Since this meeting, a committee chaired by Santos Depine and Rafael Burgos Calderón has developed models of renal health that can be combined with the disease surveillance and prevention programs already functioning in some countries (Depine S and Calderón RB [2006] Ren Fail 28: 649–664). The committee has established official contact with 12 countries (Chile, Argentina, Uruguay, Venezuela, Colombia, Brazil, Paraguay, Bolivia, Mexico, Puerto Rico, Peru and Ecuador). As a result of these contacts, nine countries (Chile, Argentina, Uruguay, Venezuela, Colombia, Brazil, Paraguay, Bolivia and Mexico) have signed a memorandum of understanding to initiate renal disease prevention programs, and eight countries (Chile, Argentina, Uruguay, Venezuela, Colombia, Brazil, Paraguay and Puerto Rico) have introduced such programs.

Not surprisingly, the stage of implementation of the programs varies greatly. The most impressive results are those of the National Renal Healthcare Program in Uruguay (http://www.nefrouruguay.com/content/mazzuchi.pdf), from which data have been reported for 1,362 patients followed up from 2004 to 2007. Patients enrolled in the program had had a glomerular filtration rate (GFR) <60 ml/min/1.73 m2, proteinuria >300 mg/day, or diabetes with microalbuminuria, for at least 3 months. Overall, 80% of patients had stage 1–3 CKD and 17% had stage 1–2 CKD.

Inclusion in the prevention program resulted in improved blood pressure control, improved glycemic control, and reduced levels of cholesterol and triglycerides. Importantly, during the first 3 months after entry, mean GFR increased from 42.7 ml/min/1.73 m2 to 48.2 ml/min/1.73 m2 (P <0.05), and the rate of deterioration of renal function in patients with stage 2–3 CKD decreased from −3.1 ml/min/year to −0.13 ml/min/year.

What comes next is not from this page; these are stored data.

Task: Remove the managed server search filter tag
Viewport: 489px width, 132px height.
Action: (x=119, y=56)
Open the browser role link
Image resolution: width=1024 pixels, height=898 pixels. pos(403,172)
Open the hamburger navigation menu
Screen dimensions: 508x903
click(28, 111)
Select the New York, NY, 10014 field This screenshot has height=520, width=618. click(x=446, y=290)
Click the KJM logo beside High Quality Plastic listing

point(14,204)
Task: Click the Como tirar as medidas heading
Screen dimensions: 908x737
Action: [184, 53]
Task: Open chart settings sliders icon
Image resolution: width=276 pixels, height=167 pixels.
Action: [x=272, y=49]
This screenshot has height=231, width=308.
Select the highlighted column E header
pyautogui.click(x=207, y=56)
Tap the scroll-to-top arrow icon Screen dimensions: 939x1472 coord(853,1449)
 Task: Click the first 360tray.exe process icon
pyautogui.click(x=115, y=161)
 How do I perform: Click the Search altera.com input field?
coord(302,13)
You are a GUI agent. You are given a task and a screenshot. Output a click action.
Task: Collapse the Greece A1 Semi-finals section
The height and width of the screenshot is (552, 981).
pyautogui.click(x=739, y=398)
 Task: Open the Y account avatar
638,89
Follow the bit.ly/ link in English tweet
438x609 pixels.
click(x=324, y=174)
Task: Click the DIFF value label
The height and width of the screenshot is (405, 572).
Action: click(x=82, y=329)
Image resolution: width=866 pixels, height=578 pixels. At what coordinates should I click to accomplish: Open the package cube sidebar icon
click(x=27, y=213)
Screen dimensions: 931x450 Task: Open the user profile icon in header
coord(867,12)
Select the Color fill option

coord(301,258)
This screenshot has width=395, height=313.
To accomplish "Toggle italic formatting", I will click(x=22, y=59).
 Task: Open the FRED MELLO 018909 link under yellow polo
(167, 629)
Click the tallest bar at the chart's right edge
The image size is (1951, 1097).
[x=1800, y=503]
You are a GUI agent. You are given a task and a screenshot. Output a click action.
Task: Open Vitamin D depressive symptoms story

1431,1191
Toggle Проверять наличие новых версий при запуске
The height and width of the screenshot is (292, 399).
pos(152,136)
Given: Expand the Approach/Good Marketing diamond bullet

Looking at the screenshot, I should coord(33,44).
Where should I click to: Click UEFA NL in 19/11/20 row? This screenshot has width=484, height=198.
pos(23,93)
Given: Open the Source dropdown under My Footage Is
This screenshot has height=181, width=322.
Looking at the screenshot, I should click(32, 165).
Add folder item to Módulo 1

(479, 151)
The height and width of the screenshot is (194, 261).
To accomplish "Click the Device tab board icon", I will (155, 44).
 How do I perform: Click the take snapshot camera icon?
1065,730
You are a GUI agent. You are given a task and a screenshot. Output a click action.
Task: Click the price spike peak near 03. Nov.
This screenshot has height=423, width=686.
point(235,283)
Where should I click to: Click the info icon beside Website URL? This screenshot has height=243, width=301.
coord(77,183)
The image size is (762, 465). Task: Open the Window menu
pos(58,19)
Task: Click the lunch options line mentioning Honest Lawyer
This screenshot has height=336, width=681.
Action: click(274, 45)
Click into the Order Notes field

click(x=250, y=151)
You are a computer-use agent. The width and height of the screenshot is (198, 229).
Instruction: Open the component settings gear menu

...strategies aimed at education and raising awareness of CKD risk factors are bearing fruit

The data also indicate that strategies aimed at education and raising awareness of CKD risk factors are bearing fruit. Among patients referred to the program in the period 2004–2005, 35.7% had systolic blood pressure <140 mmHg and 57.5% had diastolic blood pressure <90 mmHg. Among patients who entered the program during the period 2006–2007, the corresponding values were 42.6% and 65.3%, respectively. Furthermore, the rate of deterioration of GFR before program entry was −0.44 ml/min/month among patients who enrolled in the program during the period 2004–2005 and −0.11 ml/min/month among those who entered the program in the period 2006–2007.

Measurable improvements are possible if patients are enrolled early into prevention programs. The success of the Uruguayan program is, to my mind, even more remarkable given the geographic, economic and sociopolitical difficulties in reaching and educating family physicians and communities in Latin America. A recently awarded grant from the International Society of Nephrology is a well-deserved recognition of the efforts of the Uruguayan Renal Healthcare Committee and will no doubt strengthen its already impressive results.